** Opening INPUT DATA block **

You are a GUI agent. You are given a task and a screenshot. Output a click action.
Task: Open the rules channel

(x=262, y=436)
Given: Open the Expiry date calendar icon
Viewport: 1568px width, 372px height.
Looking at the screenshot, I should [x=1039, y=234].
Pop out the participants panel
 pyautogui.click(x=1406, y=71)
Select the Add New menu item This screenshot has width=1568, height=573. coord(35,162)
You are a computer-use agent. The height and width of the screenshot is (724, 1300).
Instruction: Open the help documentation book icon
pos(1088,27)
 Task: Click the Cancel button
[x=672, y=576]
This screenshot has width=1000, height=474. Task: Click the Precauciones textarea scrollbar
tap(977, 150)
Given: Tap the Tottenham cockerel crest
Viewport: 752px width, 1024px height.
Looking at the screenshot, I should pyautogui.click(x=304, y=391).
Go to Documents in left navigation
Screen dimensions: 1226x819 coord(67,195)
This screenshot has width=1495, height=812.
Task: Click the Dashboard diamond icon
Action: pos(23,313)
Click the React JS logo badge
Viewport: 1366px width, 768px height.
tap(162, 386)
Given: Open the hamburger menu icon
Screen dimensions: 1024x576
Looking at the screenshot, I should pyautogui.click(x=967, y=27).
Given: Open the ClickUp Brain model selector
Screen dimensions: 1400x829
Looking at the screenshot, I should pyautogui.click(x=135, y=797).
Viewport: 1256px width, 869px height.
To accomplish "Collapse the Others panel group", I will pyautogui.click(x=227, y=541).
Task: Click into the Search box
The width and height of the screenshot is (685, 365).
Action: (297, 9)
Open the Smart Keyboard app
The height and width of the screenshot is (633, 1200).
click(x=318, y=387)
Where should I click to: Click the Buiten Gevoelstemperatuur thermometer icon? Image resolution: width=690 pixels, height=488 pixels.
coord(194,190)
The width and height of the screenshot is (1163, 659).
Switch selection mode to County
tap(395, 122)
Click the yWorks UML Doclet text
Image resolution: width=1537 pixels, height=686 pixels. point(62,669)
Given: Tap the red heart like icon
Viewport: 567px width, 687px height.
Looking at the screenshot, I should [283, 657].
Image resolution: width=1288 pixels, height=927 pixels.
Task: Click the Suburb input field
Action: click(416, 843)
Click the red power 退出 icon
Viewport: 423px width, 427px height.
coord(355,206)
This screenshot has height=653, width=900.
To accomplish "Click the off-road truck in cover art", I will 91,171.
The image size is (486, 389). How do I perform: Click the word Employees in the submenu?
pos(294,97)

** Closing INPUT DATA block **

From the entries above, return each line with the word "will" in it.

To accomplish "Collapse the Others panel group", I will pyautogui.click(x=227, y=541).
To accomplish "Click the off-road truck in cover art", I will 91,171.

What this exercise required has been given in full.